We describe semi-Markov conditional random fields (semi-CRFs), a conditionally trained version of semi-Markov chains. Intuitively, a semi-CRF on an input sequence x outputs a "segmentation" of x, in which labels are assigned to segments (i.e., subsequences) of x rather than to individual elements x_i of x. Importantly, features for semi-CRFs can measure properties of segments, and transitions within a segment can be non-Markovian. In spite of this additional power, exact learning and inference algorithms for semi-CRFs are polynomial-time---often only a small constant factor slower than conventional CRFs. In experiments on five named entity recognition problems, semi-CRFs generally outperform conventional CRFs.

**Contextual models for object detection using boosted random fields.** Antonio Torralba, Kevin P. Murphy, William T. Freeman. In Advances in Neural Information Processing Systems 17 (NIPS 2004), 2005.

We seek to both detect and segment objects in images. To exploit both local image data as well as contextual information, we introduce Boosted Random Fields (BRFs), which uses Boosting to learn the graph structure and local evidence of a conditional random field (CRF). The graph structure is learned by assembling graph fragments in an additive model. The connections between individual pixels are not very informative, but by using dense graphs, we can pool information from large regions of the image; dense models also support efficient inference. We show how contextual information from other objects can improve detection performance, both in terms of accuracy and speed, by using a computational cascade. We apply our system to detect stuff and things in office and street scenes.

**Markov Networks for Detecting Overlapping Elements in Sequence Data.** Jospeh Bockhorst and Mark Craven. In Advances in Neural Information Processing Systems 17 (NIPS 2004), 2005.

Many sequential prediction tasks involve locating instances of pat- terns in sequences. Generative probabilistic language models, such as hidden Markov models (HMMs), have been successfully applied to many of these tasks. A limitation of these models however, is that they cannot naturally handle cases in which pattern instances overlap in arbitrary ways. We present an alternative approach, based on conditional Markov networks, that can naturally represent arbitrarily overlapping elements. We show how to efficiently train and perform inference with these models. Experimental results from a genomics domain show that our models are more accurate at locating instances of overlapping patterns than are baseline models based on HMMs.

**Conditional Random Fields for Object Recognition.** Ariadna Quattoni, Michael Collins and Trevor Darrel. In Advances in Neural Information Processing Systems 17 (NIPS 2004), 2005.

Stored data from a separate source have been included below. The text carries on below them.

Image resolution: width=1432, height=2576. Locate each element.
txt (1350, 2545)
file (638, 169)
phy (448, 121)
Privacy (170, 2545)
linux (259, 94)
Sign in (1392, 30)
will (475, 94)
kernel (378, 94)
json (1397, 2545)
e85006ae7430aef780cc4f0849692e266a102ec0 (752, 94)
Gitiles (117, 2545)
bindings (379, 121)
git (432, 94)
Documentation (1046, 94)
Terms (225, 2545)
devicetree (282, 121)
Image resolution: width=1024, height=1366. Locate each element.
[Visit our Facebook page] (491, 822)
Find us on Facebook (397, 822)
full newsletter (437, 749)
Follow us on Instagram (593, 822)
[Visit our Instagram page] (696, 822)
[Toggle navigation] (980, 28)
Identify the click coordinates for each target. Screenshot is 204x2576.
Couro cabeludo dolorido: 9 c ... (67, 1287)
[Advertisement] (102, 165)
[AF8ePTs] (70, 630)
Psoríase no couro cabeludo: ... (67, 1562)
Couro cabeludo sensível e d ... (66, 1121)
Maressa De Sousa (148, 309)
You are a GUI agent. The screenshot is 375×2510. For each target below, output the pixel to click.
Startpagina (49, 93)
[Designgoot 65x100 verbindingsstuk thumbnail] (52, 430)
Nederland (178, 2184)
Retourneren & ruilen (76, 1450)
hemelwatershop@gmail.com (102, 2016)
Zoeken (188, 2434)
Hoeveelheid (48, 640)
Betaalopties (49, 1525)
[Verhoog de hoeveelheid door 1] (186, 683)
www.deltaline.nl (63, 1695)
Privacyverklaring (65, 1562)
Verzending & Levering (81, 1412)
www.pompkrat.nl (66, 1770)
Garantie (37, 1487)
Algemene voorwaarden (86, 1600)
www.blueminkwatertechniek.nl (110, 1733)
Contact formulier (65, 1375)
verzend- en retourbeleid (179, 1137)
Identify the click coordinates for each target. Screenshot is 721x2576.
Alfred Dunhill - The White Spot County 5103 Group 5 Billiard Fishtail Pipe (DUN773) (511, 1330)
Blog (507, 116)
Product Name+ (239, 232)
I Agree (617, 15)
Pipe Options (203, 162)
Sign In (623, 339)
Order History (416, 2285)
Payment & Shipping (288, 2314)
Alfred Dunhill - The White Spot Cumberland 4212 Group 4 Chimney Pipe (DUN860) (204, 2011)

We present a discriminative part-based approach for the recognition of object classes from unsegmented cluttered scenes. Objects are modeled as flexible constellations of parts conditioned on local observations found by an interest operator. For each object class the probability of a given assignment of parts to local features is modeled by a Conditional Random Field (CRF). We propose an extension of the CRF framework that incorporates hidden variables and combines class conditional CRFs into a unified framework for part-based object recognition. The parameters of the CRF are estimated in a maximum likelihood framework and recognition proceeds by finding the most likely class under our model. The main advantage of the proposed CRF framework is that it allows us to relax the assumption of conditional independence of the observed data (i.e. local features) often used in generative approaches, an assumption that might be too restrictive for a considerable number of object classes. We illustrate the potential of the model in the task of recognizing cars from rear and side views.